TORINO. Le luci sulla Cappella, Torino oggi ritrova il capolavoro del Guarini.

Il giorno tanto atteso è finalmente arrivato. Dopo quasi trent’anni la Cappella del Guarini, il capolavoro dell’architettura barocca che ha accolto la Sindone fino alla notte dell’11 aprile 1997, ma che era off limits già dal 1990, oggi, 27 settembre, viene restituito alla comunità torinese, agli studiosi, ai visitatori di ogni parte del mondo dopo una straordinaria, meticolosa opera di restauro. Il programma di questa grande festa cittadina è intenso e comincia alle 10 con la cerimonia di inaugurazione nel foyer del Toro del Teatro Regio, presente il ministro ai Beni culturali Alberto Bonisoli. Subito dopo, intorno alle 11,30, il taglio del nastro alla Galleria della Sindone, all’interno di Palazzo Reale. Sarà quello, infatti, e non la Cattedrale, il nuovo accesso stabilito per le visite.

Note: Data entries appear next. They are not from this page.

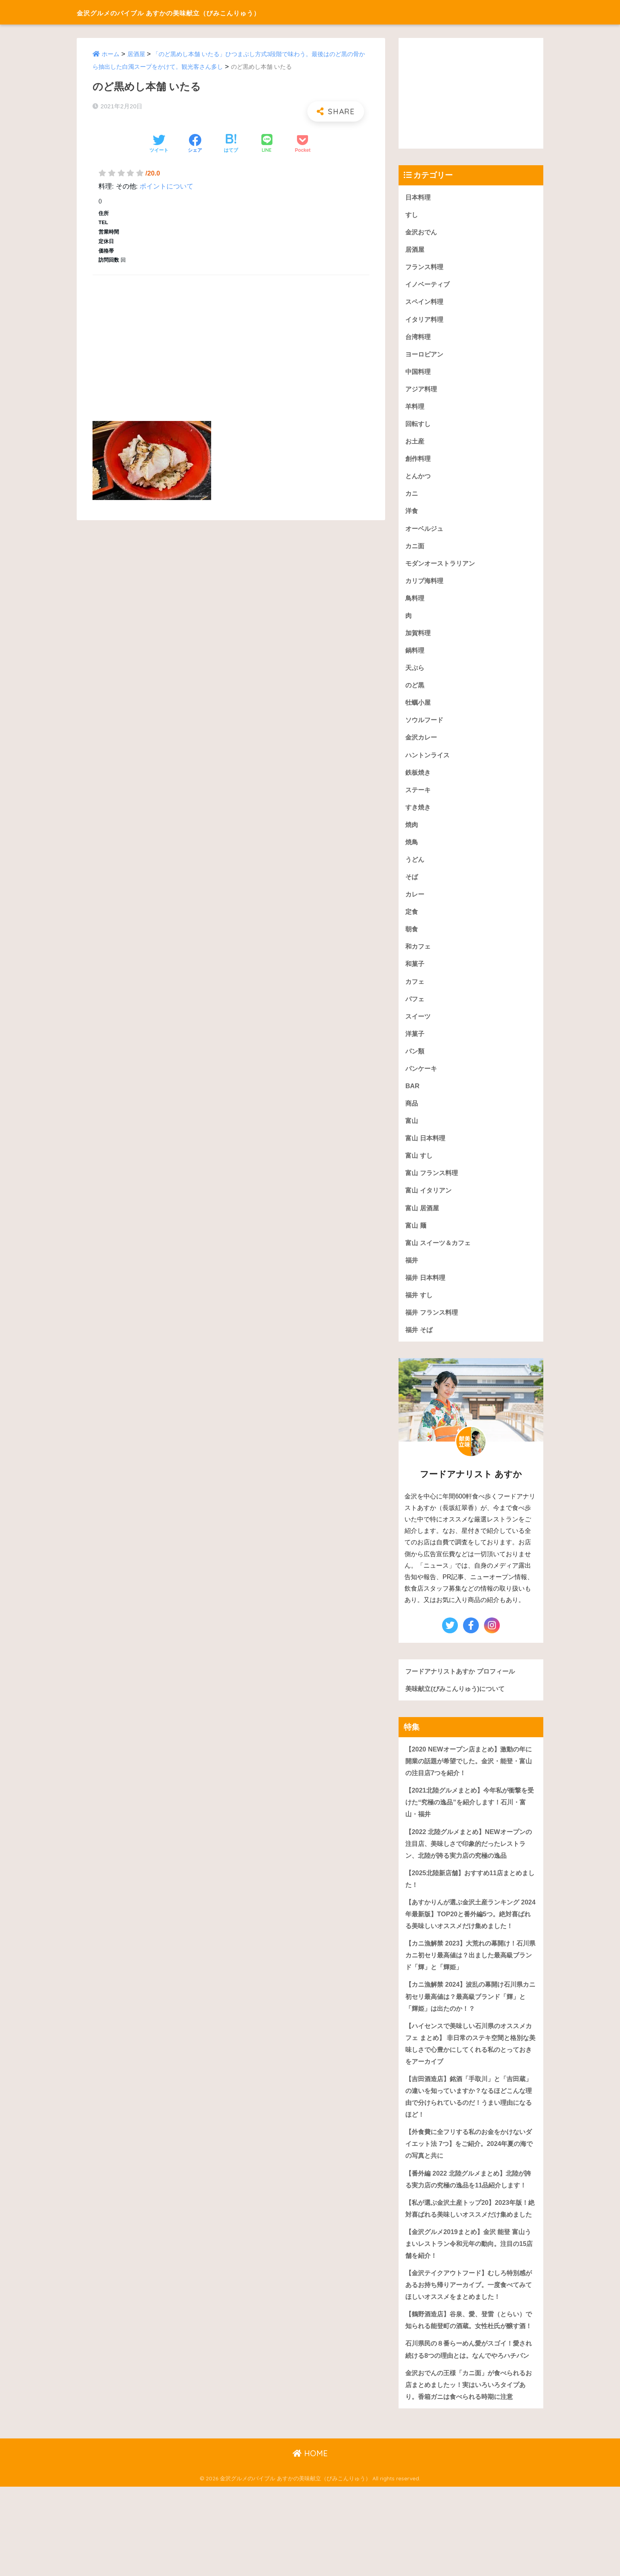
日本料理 (418, 197)
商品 (412, 1116)
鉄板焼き (418, 780)
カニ (412, 497)
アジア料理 (422, 391)
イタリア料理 (425, 321)
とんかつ (418, 479)
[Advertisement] (231, 339)
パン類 (415, 1062)
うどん (415, 868)
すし (412, 215)
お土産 (415, 444)
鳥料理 (415, 603)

La giornata proseguirà con due inaugurazioni: alle 16, al Museo Diocesano, in piazza San Giovanni, si aprirà l’ esposizione – una parte della quale diventerà permanente – di oggetti legati alla Sindone e alla sua storia. Tra questi, il lenzuolo che veniva sistemato sotto la reliquia durante le ostensioni private del passato e la copia secentesca (posta a contatto con l’originale) voluta dalla carmelitana Beata Maria degli Angeli. Alle 18, a Palazzo Madama, sarà la volta dell’inaugurazione della mostra «La Sindone e la sua immagine» (descritta in queste pagine).
Per la comunità dei torinesi, la «riappropriazione» del gioiello del Guarini inizierà effettivamente da domani, quando prenderà il via la tre giorni di visite al prezzo speciale di 3 euro (da martedì 2 ottobre la visita alla Cappella della Sindone entrerà nel biglietto unico dei Musei Reali). Ma già questa sera alle 20,30 i torinesi potranno godersi da piazza San Giovanni la magnificenza ritrovata della cupola con l’illuminazione scenografica delle sue originalissime linee. Un gioco di colori, per una sera, che lascerà poi il posto all’elegante illuminazione permanente.
Domani e sabato il festeggiamento della Cupola felicemente ritrovata proseguirà con un convegno internazionale di storici dell’arte, studiosi della Sindone, tecnici e restauratori – sabato sarà in particolare la loro giornata – all’Auditorium Vivaldi della Biblioteca Nazionale, in piazza Carlo Alberto. L’incontro servirà a fare il punto sulla storia del monumento, sui suoi significati simbolici e devozionali e sulla lunga e complessa avventura del restauro che ha portato alla giornata di oggi. Sempre domani, l’arcivescovo presiederà una Messa solenne in Cattedrale alle 19, mentre sabato alle 21 la restituzione del monumento sarà festeggiata anche con un concerto in Duomo.
Oggi sarà una giornata di festa e di grande soddisfazione anche per tutti gli enti che hanno contribuito all’eccezionale recupero del monumento, letteralmente distrutto durante l’incendio di ventuno anni fa. Il restauro della Cappella della Sindone è stato finanziato dal Ministero per i beni e le attività culturali con il sostegno di Compagnia di San Paolo, della Fondazione La Stampa – Specchio dei Tempi, della Consulta per la Valorizzazione dei Beni Artistici e Culturali di Torino, di Iren e Performance in Lighting.